● WHAT YOU NEED TO DO
Exactly as shown below, retype every line of the data.
------------------------------------------------------------
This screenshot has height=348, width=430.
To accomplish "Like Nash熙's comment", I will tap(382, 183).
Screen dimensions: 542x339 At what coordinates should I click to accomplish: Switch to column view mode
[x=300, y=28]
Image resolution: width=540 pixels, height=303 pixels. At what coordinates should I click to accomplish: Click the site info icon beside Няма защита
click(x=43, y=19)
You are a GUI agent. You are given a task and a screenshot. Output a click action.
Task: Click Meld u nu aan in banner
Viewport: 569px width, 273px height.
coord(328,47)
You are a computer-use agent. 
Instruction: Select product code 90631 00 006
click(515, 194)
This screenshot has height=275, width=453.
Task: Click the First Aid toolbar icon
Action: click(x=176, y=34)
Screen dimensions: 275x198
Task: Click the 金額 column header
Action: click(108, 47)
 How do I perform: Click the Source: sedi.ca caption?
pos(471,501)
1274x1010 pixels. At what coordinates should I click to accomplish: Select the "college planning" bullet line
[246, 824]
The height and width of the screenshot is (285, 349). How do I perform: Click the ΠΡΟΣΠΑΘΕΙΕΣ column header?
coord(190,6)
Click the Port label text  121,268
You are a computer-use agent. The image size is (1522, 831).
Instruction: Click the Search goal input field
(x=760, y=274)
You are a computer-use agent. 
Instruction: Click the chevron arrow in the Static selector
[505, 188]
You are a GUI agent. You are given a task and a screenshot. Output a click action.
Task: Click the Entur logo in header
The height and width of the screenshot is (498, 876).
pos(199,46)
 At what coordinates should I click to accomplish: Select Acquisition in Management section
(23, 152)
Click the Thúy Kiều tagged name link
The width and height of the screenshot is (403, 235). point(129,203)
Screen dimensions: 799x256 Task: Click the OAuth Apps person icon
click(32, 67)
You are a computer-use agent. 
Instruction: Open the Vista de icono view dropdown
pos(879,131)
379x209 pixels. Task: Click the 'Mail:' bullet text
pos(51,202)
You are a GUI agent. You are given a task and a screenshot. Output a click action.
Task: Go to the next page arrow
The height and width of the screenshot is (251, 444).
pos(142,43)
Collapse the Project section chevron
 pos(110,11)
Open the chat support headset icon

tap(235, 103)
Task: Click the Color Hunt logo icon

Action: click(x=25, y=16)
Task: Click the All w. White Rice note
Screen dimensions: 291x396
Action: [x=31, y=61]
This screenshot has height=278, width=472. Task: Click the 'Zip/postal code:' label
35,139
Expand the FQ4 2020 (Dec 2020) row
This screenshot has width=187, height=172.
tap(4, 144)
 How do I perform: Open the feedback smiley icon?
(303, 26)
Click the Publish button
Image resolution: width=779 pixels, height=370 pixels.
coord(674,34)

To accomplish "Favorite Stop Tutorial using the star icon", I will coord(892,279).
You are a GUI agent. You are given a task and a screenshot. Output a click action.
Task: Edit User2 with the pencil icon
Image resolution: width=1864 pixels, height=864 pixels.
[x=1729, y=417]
------------------------------------------------------------
● RESULT OF THIS EXERCISE
This screenshot has height=348, width=430.
To accomplish "Like Nash熙's comment", I will tap(382, 183).
Screen dimensions: 542x339 At what coordinates should I click to accomplish: Switch to column view mode
[x=300, y=28]
Image resolution: width=540 pixels, height=303 pixels. At what coordinates should I click to accomplish: Click the site info icon beside Няма защита
click(x=43, y=19)
You are a GUI agent. You are given a task and a screenshot. Output a click action.
Task: Click Meld u nu aan in banner
Viewport: 569px width, 273px height.
coord(328,47)
You are a computer-use agent. 
Instruction: Select product code 90631 00 006
click(515, 194)
This screenshot has height=275, width=453.
Task: Click the First Aid toolbar icon
Action: click(x=176, y=34)
Screen dimensions: 275x198
Task: Click the 金額 column header
Action: click(108, 47)
 How do I perform: Click the Source: sedi.ca caption?
pos(471,501)
1274x1010 pixels. At what coordinates should I click to accomplish: Select the "college planning" bullet line
[246, 824]
The height and width of the screenshot is (285, 349). How do I perform: Click the ΠΡΟΣΠΑΘΕΙΕΣ column header?
coord(190,6)
Click the Port label text  121,268
You are a computer-use agent. The image size is (1522, 831).
Instruction: Click the Search goal input field
(x=760, y=274)
You are a computer-use agent. 
Instruction: Click the chevron arrow in the Static selector
[505, 188]
You are a GUI agent. You are given a task and a screenshot. Output a click action.
Task: Click the Entur logo in header
The height and width of the screenshot is (498, 876).
pos(199,46)
 At what coordinates should I click to accomplish: Select Acquisition in Management section
(23, 152)
Click the Thúy Kiều tagged name link
The width and height of the screenshot is (403, 235). point(129,203)
Screen dimensions: 799x256 Task: Click the OAuth Apps person icon
click(32, 67)
You are a computer-use agent. 
Instruction: Open the Vista de icono view dropdown
pos(879,131)
379x209 pixels. Task: Click the 'Mail:' bullet text
pos(51,202)
You are a GUI agent. You are given a task and a screenshot. Output a click action.
Task: Go to the next page arrow
The height and width of the screenshot is (251, 444).
pos(142,43)
Collapse the Project section chevron
 pos(110,11)
Open the chat support headset icon

tap(235, 103)
Task: Click the Color Hunt logo icon

Action: click(x=25, y=16)
Task: Click the All w. White Rice note
Screen dimensions: 291x396
Action: [x=31, y=61]
This screenshot has height=278, width=472. Task: Click the 'Zip/postal code:' label
35,139
Expand the FQ4 2020 (Dec 2020) row
This screenshot has width=187, height=172.
tap(4, 144)
 How do I perform: Open the feedback smiley icon?
(303, 26)
Click the Publish button
Image resolution: width=779 pixels, height=370 pixels.
coord(674,34)

To accomplish "Favorite Stop Tutorial using the star icon", I will coord(892,279).
You are a GUI agent. You are given a task and a screenshot. Output a click action.
Task: Edit User2 with the pencil icon
Image resolution: width=1864 pixels, height=864 pixels.
[x=1729, y=417]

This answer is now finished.